In the scorching streets of Beirut, a man named Abdul Halim al-Attar walked from car to car, a handful of pens clutched in his hand, his daughter asleep on his shoulder. Her small arms wrapped around his neck, her face buried in his worn shirt — a portrait of exhaustion, love, and survival.
He wasn’t begging. He wasn’t asking for sympathy. He was trying to earn enough to feed his child.
Abdul was a Syrian refugee, forced to flee his home when war tore through his country. He arrived in Lebanon with nothing — no family, no savings, no papers — just his two children and a promise he made to their mother: “I will protect them. No matter what.”
Selling pens was never meant to be his job. Before the war, Abdul had worked as a factory employee. But now, life had stripped him of everything except his dignity and his love for his daughter, Reem.
One day, a passerby snapped a photo — a man in tattered clothes, his daughter sleeping in his arms, the weight of her tiny body pressed against the weight of the world on his back. The image spread like wildfire.

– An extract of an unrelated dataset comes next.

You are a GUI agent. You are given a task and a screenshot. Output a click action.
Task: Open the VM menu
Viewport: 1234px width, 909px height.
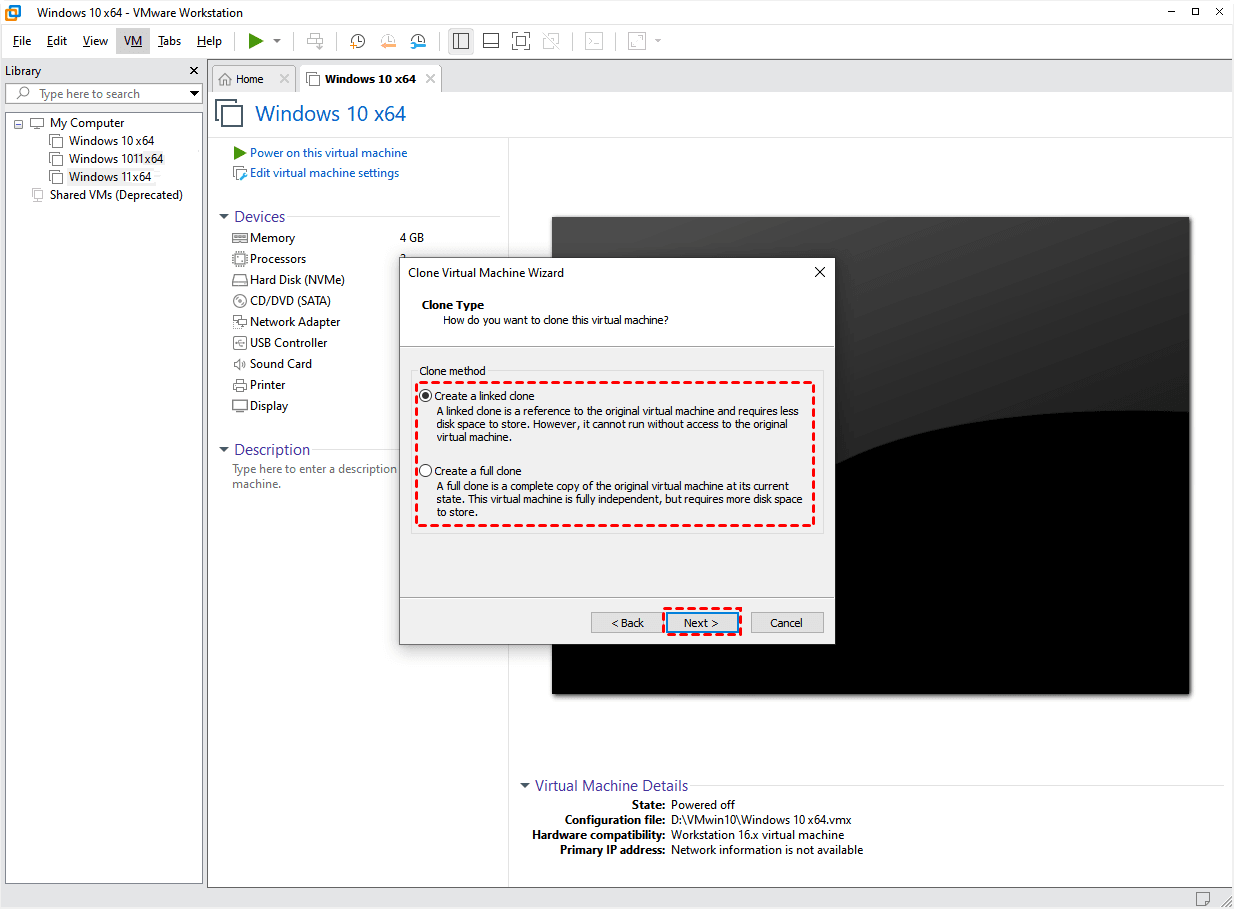(133, 41)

People around the world saw it — and something in them broke open.
A man named Gissur Simonarson, an activist from Iceland, tracked Abdul down. “It took days,” he said later. “No one knew his name. No one had a phone number. Just that photo — a father, a child, and a handful of pens.”
When they finally found him, Abdul couldn’t believe what he was hearing: the world had seen him — and wanted to help. Gissur launched an online campaign titled #BuyPens, hoping to raise a few thousand dollars. Within days, the donations flooded in.

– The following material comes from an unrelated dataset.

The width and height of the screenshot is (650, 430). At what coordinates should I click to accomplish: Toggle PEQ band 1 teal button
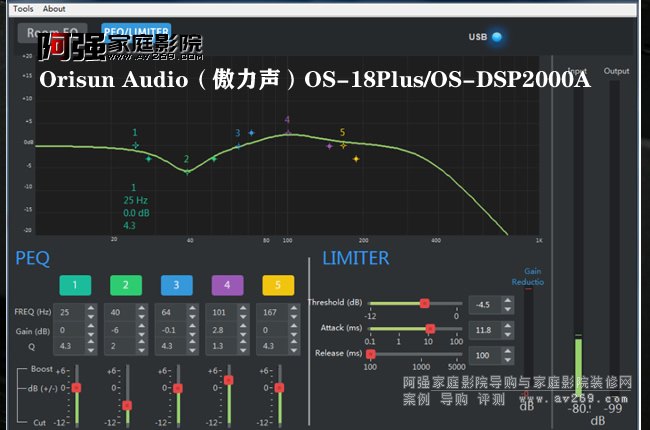(x=74, y=285)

Over $190,000 poured from every corner of the globe.
Abdul cried when he saw the number. “For the first time in years,” he said, “I didn’t feel invisible.”
With the funds, he built a new life. He opened three small businesses — a bakery, a kebab shop, and a restaurant — employing fellow Syrian refugees. His daughter Reem began school for the first time. He started sending money to other displaced families still struggling to survive.
The man who once sold pens at traffic lights now gave jobs to people who had lost everything.
“People helped me when they didn’t know me,” Abdul said. “Now it’s my turn.”
The viral photo that captured despair became a symbol of something greater — hope, compassion, and the power of human connection. It reminded millions that even in the darkest corners of hardship, love can light the way.
Today, years later, Abdul still keeps one of those blue pens as a reminder of where he came from. When asked why he never threw it away, he smiled and said, “Because it saved my life.”
And perhaps more than that — it saved his daughter’s future.